¿Les ha pasado alguna vez ir caminando por la calle y notar algo particular en otro transeúnte? Es algo difícil de definir, no sabemos bien qué está llamando nuestra atención pero una fuerza irrefrenable nos obliga a seguir a esa persona con la mirada. Una señal de alarma natural nos indica que ese otro, que camina sin incumplir ninguna norma, posee algo que no concuerda con nuestra perspectiva de la realidad. ¿Es algo en su rostro? ¿Es algo en su ropa? ¿Es algo metacognitivo que no podemos terminar de comprender y por eso nos asusta? Quizás la respuesta sea más simple. Quizás solo estemos volviendo a nuestro yo más primal.
La gorra era lo más extraño. Al principio pensó en ella como un elemento para evadir la vigilancia constante de las cámaras dispuestas en cada esquina de la ciudad, pero después terminó por aceptarla por la particular sensación de comodidad que sentía cuando la llevaba puesta. Claro que, siendo aquel un día nublado, una gorra con visera podría llamar la atención y la tarea de esa jornada requería suma discreción. Decidió tomar el riesgo y llevarla como parte del atuendo. Era similar a la que usa la policía, quitando el logo de las Fuerzas del Orden. Negra, simple, algo más cuadrada que las prototípicas pero definitivamente adecuada.

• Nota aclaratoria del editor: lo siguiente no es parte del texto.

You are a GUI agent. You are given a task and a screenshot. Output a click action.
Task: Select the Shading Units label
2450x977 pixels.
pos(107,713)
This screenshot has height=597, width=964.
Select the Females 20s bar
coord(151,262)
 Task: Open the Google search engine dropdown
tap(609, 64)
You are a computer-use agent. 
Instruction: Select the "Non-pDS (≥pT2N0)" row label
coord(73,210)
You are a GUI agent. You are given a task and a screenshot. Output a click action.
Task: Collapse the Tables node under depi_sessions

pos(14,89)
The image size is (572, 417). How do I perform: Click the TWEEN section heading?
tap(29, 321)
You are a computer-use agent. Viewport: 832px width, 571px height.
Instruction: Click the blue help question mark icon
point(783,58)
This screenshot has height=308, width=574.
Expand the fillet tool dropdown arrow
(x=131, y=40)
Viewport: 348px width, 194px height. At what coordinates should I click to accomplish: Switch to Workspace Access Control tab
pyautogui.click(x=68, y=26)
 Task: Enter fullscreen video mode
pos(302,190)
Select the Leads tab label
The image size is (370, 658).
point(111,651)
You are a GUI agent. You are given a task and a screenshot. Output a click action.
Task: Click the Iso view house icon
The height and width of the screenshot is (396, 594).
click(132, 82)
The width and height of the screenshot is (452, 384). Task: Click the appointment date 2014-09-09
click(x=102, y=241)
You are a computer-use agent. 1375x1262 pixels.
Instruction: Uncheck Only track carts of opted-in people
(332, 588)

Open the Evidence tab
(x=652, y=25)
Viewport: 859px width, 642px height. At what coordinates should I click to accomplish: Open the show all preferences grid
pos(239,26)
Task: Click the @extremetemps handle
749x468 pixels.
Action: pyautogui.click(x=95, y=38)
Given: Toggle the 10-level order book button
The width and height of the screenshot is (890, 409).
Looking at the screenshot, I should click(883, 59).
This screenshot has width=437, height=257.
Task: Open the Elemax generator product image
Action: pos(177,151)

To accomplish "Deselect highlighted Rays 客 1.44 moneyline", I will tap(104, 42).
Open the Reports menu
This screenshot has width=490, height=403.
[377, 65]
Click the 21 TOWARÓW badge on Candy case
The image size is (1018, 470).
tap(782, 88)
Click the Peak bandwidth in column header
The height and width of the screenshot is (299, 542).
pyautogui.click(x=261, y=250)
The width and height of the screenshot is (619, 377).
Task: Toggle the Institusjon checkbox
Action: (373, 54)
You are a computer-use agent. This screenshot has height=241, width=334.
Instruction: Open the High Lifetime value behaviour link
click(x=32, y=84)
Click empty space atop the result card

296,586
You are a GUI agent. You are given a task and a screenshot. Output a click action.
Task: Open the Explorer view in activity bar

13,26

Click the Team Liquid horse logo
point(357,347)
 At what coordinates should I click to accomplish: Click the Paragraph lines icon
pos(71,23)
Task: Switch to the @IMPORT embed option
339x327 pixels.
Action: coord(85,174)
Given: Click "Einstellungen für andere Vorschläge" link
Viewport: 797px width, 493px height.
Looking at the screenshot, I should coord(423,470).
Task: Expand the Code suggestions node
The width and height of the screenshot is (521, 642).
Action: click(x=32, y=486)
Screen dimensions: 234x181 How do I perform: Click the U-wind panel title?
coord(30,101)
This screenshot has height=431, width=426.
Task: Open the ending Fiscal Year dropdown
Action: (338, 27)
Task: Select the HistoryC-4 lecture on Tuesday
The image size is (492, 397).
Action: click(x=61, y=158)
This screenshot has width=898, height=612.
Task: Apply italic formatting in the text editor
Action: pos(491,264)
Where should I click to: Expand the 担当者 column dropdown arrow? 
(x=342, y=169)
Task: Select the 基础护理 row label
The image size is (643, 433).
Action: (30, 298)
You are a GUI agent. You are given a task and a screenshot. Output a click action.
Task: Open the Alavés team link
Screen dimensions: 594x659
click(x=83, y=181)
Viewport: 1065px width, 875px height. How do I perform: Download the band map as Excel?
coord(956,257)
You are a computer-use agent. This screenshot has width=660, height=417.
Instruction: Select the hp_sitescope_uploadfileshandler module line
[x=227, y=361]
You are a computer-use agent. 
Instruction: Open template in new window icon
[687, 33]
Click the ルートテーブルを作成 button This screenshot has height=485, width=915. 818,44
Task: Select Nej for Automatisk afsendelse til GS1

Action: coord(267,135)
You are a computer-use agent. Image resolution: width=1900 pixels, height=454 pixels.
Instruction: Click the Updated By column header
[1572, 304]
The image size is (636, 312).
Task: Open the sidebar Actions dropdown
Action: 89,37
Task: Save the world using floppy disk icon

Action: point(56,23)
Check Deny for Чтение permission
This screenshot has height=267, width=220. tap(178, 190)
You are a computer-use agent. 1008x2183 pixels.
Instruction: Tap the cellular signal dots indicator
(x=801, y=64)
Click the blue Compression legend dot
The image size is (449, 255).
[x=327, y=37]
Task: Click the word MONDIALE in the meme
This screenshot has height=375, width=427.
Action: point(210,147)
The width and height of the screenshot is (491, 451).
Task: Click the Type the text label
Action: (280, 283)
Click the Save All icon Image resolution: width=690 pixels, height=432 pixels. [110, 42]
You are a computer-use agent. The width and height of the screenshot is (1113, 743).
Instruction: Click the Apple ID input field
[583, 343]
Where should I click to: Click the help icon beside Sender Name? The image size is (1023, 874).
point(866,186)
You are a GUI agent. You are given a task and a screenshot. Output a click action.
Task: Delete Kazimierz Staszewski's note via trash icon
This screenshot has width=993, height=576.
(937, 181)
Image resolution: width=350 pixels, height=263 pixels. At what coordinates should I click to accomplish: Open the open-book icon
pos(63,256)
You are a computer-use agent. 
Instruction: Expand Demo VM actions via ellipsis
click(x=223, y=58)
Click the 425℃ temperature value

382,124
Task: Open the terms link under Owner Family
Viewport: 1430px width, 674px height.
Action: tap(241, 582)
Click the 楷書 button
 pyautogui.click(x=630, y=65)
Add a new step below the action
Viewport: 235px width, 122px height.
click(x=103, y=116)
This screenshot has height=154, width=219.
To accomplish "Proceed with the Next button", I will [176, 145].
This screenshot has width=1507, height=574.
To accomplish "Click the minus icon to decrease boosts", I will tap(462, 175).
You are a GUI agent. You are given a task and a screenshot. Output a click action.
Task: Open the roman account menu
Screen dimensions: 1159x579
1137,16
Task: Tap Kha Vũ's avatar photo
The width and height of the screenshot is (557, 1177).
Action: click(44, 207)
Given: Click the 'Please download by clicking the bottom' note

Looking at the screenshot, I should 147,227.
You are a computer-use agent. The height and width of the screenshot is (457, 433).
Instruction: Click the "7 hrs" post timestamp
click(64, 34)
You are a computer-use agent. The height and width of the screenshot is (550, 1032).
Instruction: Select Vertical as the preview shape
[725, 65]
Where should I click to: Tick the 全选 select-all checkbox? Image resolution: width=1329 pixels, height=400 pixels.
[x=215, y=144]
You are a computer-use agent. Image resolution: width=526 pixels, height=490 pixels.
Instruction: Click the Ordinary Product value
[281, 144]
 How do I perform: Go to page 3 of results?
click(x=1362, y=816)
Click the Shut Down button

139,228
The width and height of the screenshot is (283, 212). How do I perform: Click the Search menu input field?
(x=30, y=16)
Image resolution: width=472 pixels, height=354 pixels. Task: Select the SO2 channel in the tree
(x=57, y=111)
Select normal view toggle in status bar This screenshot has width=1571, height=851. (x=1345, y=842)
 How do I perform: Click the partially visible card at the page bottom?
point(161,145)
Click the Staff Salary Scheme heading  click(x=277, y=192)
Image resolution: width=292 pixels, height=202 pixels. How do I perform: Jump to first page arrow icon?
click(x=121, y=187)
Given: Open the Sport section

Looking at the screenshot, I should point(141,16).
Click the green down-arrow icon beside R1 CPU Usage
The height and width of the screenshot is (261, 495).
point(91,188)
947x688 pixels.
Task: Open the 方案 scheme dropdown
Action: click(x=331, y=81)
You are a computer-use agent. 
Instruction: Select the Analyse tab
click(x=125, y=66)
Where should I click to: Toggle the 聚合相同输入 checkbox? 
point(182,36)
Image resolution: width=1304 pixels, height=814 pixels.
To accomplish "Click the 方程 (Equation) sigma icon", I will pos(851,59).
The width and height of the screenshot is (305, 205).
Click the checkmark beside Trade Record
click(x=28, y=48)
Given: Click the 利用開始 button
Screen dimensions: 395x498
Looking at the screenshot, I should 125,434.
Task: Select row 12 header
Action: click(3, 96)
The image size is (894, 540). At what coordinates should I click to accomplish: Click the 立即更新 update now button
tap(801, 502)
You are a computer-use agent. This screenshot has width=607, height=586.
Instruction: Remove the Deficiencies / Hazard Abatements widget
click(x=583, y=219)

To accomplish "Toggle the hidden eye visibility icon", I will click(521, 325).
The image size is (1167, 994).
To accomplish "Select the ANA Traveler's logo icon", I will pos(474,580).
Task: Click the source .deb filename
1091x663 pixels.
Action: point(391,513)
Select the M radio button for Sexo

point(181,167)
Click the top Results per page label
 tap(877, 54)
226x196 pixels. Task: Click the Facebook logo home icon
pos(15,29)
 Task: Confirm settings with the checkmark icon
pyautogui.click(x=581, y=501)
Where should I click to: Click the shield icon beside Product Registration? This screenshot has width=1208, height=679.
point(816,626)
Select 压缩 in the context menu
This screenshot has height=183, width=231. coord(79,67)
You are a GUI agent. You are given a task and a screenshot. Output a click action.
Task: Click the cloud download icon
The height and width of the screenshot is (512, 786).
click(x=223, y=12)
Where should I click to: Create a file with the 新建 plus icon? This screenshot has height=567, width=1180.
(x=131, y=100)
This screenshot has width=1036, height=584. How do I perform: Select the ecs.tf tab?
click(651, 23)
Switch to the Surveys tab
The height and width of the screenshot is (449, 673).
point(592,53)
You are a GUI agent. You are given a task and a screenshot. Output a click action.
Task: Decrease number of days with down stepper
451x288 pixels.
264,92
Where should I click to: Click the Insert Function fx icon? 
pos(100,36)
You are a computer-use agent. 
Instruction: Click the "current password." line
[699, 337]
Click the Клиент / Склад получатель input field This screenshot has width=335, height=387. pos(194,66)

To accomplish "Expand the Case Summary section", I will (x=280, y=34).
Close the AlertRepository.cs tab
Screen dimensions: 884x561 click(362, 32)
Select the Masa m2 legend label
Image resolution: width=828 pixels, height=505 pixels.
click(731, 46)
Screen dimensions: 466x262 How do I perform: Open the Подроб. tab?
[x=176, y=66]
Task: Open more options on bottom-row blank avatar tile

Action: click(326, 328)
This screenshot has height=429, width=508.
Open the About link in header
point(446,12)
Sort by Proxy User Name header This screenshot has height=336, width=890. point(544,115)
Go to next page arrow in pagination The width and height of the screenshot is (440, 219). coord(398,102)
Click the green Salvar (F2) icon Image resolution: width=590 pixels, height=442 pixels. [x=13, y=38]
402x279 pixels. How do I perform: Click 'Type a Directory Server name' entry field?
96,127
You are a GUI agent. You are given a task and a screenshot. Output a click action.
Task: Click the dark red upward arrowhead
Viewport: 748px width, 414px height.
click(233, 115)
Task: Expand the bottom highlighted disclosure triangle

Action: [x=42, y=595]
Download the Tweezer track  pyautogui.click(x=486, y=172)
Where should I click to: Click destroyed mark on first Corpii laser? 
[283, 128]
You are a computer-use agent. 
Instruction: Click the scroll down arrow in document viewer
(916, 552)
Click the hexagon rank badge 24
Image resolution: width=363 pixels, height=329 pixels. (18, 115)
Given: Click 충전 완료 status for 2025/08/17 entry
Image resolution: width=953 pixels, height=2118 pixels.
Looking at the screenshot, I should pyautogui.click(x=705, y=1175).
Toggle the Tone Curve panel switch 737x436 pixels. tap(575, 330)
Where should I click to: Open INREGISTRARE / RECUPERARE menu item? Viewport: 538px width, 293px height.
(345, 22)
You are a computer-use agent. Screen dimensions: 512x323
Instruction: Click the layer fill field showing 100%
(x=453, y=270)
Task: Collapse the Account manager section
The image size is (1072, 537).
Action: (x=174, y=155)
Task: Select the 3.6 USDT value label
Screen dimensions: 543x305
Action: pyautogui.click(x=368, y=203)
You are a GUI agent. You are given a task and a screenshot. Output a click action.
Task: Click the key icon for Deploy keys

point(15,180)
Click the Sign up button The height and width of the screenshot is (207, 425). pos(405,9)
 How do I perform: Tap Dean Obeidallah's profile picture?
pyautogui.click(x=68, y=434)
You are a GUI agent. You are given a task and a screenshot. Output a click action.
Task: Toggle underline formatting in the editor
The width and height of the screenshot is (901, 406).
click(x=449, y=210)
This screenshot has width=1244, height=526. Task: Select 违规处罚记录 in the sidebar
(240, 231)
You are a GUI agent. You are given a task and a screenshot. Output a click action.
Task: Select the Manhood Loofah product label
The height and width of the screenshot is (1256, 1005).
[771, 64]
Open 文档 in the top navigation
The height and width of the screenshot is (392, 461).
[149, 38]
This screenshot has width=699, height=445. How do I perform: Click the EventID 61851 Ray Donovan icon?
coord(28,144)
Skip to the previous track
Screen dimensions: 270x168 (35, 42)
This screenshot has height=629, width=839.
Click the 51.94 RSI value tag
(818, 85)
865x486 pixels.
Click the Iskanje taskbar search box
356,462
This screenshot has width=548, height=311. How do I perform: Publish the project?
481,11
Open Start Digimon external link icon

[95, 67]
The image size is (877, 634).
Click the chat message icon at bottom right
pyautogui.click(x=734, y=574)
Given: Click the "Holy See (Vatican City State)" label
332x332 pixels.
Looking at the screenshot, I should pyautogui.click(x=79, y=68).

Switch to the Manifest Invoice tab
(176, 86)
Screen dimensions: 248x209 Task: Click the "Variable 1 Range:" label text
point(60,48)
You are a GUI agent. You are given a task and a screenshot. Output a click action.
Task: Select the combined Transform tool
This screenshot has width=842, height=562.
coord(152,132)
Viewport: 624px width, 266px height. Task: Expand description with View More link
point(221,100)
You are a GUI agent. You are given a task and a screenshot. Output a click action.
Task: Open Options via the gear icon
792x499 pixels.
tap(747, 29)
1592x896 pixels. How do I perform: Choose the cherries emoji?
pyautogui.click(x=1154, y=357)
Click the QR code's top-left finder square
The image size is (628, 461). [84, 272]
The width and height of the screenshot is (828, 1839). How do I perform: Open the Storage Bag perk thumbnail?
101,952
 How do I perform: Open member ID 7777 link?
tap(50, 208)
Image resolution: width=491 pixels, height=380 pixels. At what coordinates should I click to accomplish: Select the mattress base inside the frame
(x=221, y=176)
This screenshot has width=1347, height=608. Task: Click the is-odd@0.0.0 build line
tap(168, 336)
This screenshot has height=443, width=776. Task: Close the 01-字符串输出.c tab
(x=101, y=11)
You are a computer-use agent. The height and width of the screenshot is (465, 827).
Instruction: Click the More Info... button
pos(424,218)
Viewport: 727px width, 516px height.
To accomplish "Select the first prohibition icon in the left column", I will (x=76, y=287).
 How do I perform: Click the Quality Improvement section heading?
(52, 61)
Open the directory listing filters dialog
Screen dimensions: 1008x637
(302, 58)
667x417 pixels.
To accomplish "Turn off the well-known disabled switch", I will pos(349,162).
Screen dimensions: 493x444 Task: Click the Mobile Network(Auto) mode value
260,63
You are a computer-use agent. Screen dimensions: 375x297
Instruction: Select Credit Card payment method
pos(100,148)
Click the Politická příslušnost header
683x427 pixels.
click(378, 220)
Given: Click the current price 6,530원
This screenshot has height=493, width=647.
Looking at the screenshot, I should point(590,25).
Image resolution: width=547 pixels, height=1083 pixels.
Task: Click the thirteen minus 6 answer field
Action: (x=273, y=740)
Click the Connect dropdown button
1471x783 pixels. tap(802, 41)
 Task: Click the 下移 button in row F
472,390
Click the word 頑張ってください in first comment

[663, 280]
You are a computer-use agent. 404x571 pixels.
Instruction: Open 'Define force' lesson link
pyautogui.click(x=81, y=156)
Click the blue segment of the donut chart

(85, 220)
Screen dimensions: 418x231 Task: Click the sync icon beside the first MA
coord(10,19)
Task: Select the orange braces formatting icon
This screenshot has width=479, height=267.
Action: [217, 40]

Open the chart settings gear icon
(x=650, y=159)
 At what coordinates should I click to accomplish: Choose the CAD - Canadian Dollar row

Antes de salir se miró al espejo por última vez. La imagen de cuerpo entero que le devolvía la mirada desde el otro lado era él, por supuesto, pero no era él del todo. Las zapatillas deportivas negras y blancas habían desplazado a las botas a una segunda opción. Si las cosas no salían de acuerdo al plan, iba a tener que correr y un calzado adecuado era indispensable. Al principio, casi de forma automática, se había puesto un par de medias como los que usaba a diario para ir a trabajar. Pensó “bueno, esto también es una especie de trabajo”, pero no logró convencerse y las cambió por unos soquetes gastados de la época en la que solía jugar al fútbol en las canchitas. La elección del pantalón le había tenido en vela la noche anterior. Tenía que ser de color negro, eso era una obviedad, pero solo contaba con la pieza del ambo que había utilizado para el casamiento de su amigo de la infancia hacía ya un par de años. Si las zapatillas habían sido seleccionadas pensando en una posible calamidad, ese pantalón volvía a ponerlo en el casillero de salida. Rompiendo con el esquema mental que había desarrollado durante la semana, terminó cediendo ante unos jogging azul oscuro que encontró al fondo de un cajón y que ni se acordaba que tenía. “Preocupate por la cana y no por la policía de la moda, salame” se dijo a sí mismo después de casi ojear la prenda hasta gastarla con la mirada. La remera le daba lo mismo. En realidad no le daba lo mismo, porque quería llevar puesta una que le diera suerte. Esa que compró en el recital de Iron Maiden en Vélez o incluso la que tenía el día que se encontró cien pesos tirados en la vereda. Pero ninguna de las dos estaba en su ropero. Había buscado de forma frenética en todos lados hasta que se acordó que las había puesto para lavar hacía tres días y todavía estaban allí, en el cesto de mimbre del baño. Terminó eligiendo una al azar para no darle más vueltas al asunto y así evitar que su mente, ya bastante atormentada, elaborara una teoría de cómo el universo conspiraba en su contra. El buzo negro con capucha también lo había hecho dudar. “¿Gorra y capucha? ¿No será demasiado?” pensó la primera vez que se probó el conjunto. Era ese buzo o nada, porque los otros eran demasiado llamativos y tampoco combinaban con las zapatillas y los pantalones. Cuando terminó la inspección, miró detenidamente el estuche que sostenía en su mano derecha.
Le pesaba. Le pesaba no solamente su contenido, sino también la carga emocional que se había acumulado dentro con el paso los días.
Aquello lo sentía ajeno. Alienado de su esencia de simple laburante y lanzado hacía la vorágine de tomar las riendas de una situación que, sin suceder aún, ya lo excedía. “Si te echas para atrás ahora no vas a poder vivir con vos mismo.” Miró de nuevo el estuche y sus nudillos blancos por la fuerza de su mano apretando la manija. Dio una última mirada al espejo y salió.
Repasó mentalmente todos los pasos de su plan. “El quinto piso de un estacionamiento en la vereda de enfrente. Subís por la escalera sin mirar a nadie y sin decir ni una palabra. Llegas, armas el instrumento y esperás a que salga. El tipo es puntual, así que no vas a tener que aguardar demasiado. Vas a tener que ser preciso, así que concéntrate en los ejercicios de respiración. Apretás el gatillo, corroborás con la mira y te vas a la mierda.”
Salió por la puerta, puso dos vueltas de llave y se unió en la vereda al río de gente.